## Dataset extract
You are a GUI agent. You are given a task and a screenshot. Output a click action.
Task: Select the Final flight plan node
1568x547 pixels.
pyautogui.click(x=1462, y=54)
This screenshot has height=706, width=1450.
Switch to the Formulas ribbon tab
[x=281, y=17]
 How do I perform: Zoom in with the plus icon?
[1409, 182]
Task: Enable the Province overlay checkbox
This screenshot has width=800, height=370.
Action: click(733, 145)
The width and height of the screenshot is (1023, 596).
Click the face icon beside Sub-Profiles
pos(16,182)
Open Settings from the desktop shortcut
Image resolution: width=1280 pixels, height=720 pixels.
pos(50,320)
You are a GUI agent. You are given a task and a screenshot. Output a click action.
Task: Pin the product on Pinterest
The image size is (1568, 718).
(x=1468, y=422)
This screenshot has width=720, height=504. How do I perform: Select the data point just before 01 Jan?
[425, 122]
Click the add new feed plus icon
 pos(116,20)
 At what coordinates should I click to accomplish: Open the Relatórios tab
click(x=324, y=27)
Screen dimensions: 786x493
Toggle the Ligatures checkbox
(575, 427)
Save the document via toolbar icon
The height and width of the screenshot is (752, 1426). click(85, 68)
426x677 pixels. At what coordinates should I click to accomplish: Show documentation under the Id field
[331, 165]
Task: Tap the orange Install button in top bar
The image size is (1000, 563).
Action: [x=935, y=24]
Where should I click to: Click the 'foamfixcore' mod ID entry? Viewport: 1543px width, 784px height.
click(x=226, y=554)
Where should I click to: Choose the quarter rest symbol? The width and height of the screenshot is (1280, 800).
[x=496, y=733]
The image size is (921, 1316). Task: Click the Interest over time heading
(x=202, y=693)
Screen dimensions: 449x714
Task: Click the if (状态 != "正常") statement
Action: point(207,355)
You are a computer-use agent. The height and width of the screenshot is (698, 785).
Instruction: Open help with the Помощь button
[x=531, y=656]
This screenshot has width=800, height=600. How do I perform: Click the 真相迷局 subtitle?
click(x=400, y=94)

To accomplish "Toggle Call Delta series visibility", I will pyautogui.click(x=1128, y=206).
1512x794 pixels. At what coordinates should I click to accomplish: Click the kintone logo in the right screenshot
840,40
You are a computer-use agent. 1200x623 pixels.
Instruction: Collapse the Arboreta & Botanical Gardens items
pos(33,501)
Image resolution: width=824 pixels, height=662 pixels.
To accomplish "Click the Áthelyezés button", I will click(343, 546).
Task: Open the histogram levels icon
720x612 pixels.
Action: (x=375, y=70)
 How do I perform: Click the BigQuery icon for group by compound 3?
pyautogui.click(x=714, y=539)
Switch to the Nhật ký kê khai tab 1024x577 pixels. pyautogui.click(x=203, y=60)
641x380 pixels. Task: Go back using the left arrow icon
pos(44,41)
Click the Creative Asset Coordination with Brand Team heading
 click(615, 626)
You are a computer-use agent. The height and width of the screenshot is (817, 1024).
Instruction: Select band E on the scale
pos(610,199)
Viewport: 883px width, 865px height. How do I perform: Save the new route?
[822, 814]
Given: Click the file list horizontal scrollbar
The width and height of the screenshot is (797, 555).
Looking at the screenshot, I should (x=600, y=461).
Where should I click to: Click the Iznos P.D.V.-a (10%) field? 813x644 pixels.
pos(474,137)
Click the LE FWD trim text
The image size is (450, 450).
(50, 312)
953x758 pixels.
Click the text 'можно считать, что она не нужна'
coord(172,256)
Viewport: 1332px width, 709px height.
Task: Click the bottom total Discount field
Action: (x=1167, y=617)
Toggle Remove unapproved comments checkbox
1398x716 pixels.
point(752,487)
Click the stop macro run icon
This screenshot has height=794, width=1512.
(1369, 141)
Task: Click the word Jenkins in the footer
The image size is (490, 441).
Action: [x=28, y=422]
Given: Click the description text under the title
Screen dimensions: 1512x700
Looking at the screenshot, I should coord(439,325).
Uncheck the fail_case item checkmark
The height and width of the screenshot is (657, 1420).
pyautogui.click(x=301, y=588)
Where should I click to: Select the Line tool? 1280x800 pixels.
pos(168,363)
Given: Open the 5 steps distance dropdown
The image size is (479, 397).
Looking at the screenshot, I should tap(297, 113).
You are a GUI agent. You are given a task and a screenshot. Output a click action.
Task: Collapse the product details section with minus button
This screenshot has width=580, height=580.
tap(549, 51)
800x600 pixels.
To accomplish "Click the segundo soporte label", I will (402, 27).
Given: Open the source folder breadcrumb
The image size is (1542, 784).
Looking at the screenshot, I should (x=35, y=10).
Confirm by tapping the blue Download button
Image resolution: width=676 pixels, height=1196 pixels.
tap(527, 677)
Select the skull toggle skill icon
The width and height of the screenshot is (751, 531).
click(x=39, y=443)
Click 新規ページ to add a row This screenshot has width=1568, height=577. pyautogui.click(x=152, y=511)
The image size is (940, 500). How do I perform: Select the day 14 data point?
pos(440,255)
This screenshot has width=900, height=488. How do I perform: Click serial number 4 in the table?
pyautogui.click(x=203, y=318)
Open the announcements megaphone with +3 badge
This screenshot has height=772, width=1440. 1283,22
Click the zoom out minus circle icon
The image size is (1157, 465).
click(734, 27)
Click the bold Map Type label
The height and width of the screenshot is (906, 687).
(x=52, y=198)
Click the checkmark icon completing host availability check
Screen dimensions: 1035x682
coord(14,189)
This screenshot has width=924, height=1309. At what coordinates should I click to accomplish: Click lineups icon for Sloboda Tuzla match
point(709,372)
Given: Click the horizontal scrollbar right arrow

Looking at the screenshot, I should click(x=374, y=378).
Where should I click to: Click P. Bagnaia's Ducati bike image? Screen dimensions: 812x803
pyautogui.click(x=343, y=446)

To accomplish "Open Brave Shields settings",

## Task prompt
Write out the data above once more, exactly as it reads.

## Task answer
You are a GUI agent. You are given a task and a screenshot. Output a click action.
Task: Select the Final flight plan node
1568x547 pixels.
pyautogui.click(x=1462, y=54)
This screenshot has height=706, width=1450.
Switch to the Formulas ribbon tab
[x=281, y=17]
 How do I perform: Zoom in with the plus icon?
[1409, 182]
Task: Enable the Province overlay checkbox
This screenshot has width=800, height=370.
Action: click(733, 145)
The width and height of the screenshot is (1023, 596).
Click the face icon beside Sub-Profiles
pos(16,182)
Open Settings from the desktop shortcut
Image resolution: width=1280 pixels, height=720 pixels.
pos(50,320)
You are a GUI agent. You are given a task and a screenshot. Output a click action.
Task: Pin the product on Pinterest
The image size is (1568, 718).
(x=1468, y=422)
This screenshot has width=720, height=504. How do I perform: Select the data point just before 01 Jan?
[425, 122]
Click the add new feed plus icon
 pos(116,20)
 At what coordinates should I click to accomplish: Open the Relatórios tab
click(x=324, y=27)
Screen dimensions: 786x493
Toggle the Ligatures checkbox
(575, 427)
Save the document via toolbar icon
The height and width of the screenshot is (752, 1426). click(85, 68)
426x677 pixels. At what coordinates should I click to accomplish: Show documentation under the Id field
[331, 165]
Task: Tap the orange Install button in top bar
The image size is (1000, 563).
Action: [x=935, y=24]
Where should I click to: Click the 'foamfixcore' mod ID entry? Viewport: 1543px width, 784px height.
click(x=226, y=554)
Where should I click to: Choose the quarter rest symbol? The width and height of the screenshot is (1280, 800).
[x=496, y=733]
The image size is (921, 1316). Task: Click the Interest over time heading
(x=202, y=693)
Screen dimensions: 449x714
Task: Click the if (状态 != "正常") statement
Action: point(207,355)
You are a computer-use agent. The height and width of the screenshot is (698, 785).
Instruction: Open help with the Помощь button
[x=531, y=656]
This screenshot has width=800, height=600. How do I perform: Click the 真相迷局 subtitle?
click(x=400, y=94)

To accomplish "Toggle Call Delta series visibility", I will pyautogui.click(x=1128, y=206).
1512x794 pixels. At what coordinates should I click to accomplish: Click the kintone logo in the right screenshot
840,40
You are a computer-use agent. 1200x623 pixels.
Instruction: Collapse the Arboreta & Botanical Gardens items
pos(33,501)
Image resolution: width=824 pixels, height=662 pixels.
To accomplish "Click the Áthelyezés button", I will click(343, 546).
Task: Open the histogram levels icon
720x612 pixels.
Action: (x=375, y=70)
 How do I perform: Click the BigQuery icon for group by compound 3?
pyautogui.click(x=714, y=539)
Switch to the Nhật ký kê khai tab 1024x577 pixels. pyautogui.click(x=203, y=60)
641x380 pixels. Task: Go back using the left arrow icon
pos(44,41)
Click the Creative Asset Coordination with Brand Team heading
 click(615, 626)
You are a computer-use agent. The height and width of the screenshot is (817, 1024).
Instruction: Select band E on the scale
pos(610,199)
Viewport: 883px width, 865px height. How do I perform: Save the new route?
[822, 814]
Given: Click the file list horizontal scrollbar
The width and height of the screenshot is (797, 555).
Looking at the screenshot, I should (x=600, y=461).
Where should I click to: Click the Iznos P.D.V.-a (10%) field? 813x644 pixels.
pos(474,137)
Click the LE FWD trim text
The image size is (450, 450).
(50, 312)
953x758 pixels.
Click the text 'можно считать, что она не нужна'
coord(172,256)
Viewport: 1332px width, 709px height.
Task: Click the bottom total Discount field
Action: (x=1167, y=617)
Toggle Remove unapproved comments checkbox
1398x716 pixels.
point(752,487)
Click the stop macro run icon
This screenshot has height=794, width=1512.
(1369, 141)
Task: Click the word Jenkins in the footer
The image size is (490, 441).
Action: [x=28, y=422]
Given: Click the description text under the title
Screen dimensions: 1512x700
Looking at the screenshot, I should coord(439,325).
Uncheck the fail_case item checkmark
The height and width of the screenshot is (657, 1420).
pyautogui.click(x=301, y=588)
Where should I click to: Select the Line tool? 1280x800 pixels.
pos(168,363)
Given: Open the 5 steps distance dropdown
The image size is (479, 397).
Looking at the screenshot, I should tap(297, 113).
You are a GUI agent. You are given a task and a screenshot. Output a click action.
Task: Collapse the product details section with minus button
This screenshot has width=580, height=580.
tap(549, 51)
800x600 pixels.
To accomplish "Click the segundo soporte label", I will (402, 27).
Given: Open the source folder breadcrumb
The image size is (1542, 784).
Looking at the screenshot, I should (x=35, y=10).
Confirm by tapping the blue Download button
Image resolution: width=676 pixels, height=1196 pixels.
tap(527, 677)
Select the skull toggle skill icon
The width and height of the screenshot is (751, 531).
click(x=39, y=443)
Click 新規ページ to add a row This screenshot has width=1568, height=577. pyautogui.click(x=152, y=511)
The image size is (940, 500). How do I perform: Select the day 14 data point?
pos(440,255)
This screenshot has width=900, height=488. How do I perform: Click serial number 4 in the table?
pyautogui.click(x=203, y=318)
Open the announcements megaphone with +3 badge
This screenshot has height=772, width=1440. 1283,22
Click the zoom out minus circle icon
The image size is (1157, 465).
click(734, 27)
Click the bold Map Type label
The height and width of the screenshot is (906, 687).
(x=52, y=198)
Click the checkmark icon completing host availability check
Screen dimensions: 1035x682
coord(14,189)
This screenshot has width=924, height=1309. At what coordinates should I click to accomplish: Click lineups icon for Sloboda Tuzla match
point(709,372)
Given: Click the horizontal scrollbar right arrow

Looking at the screenshot, I should click(x=374, y=378).
Where should I click to: Click P. Bagnaia's Ducati bike image? Screen dimensions: 812x803
pyautogui.click(x=343, y=446)

To accomplish "Open Brave Shields settings",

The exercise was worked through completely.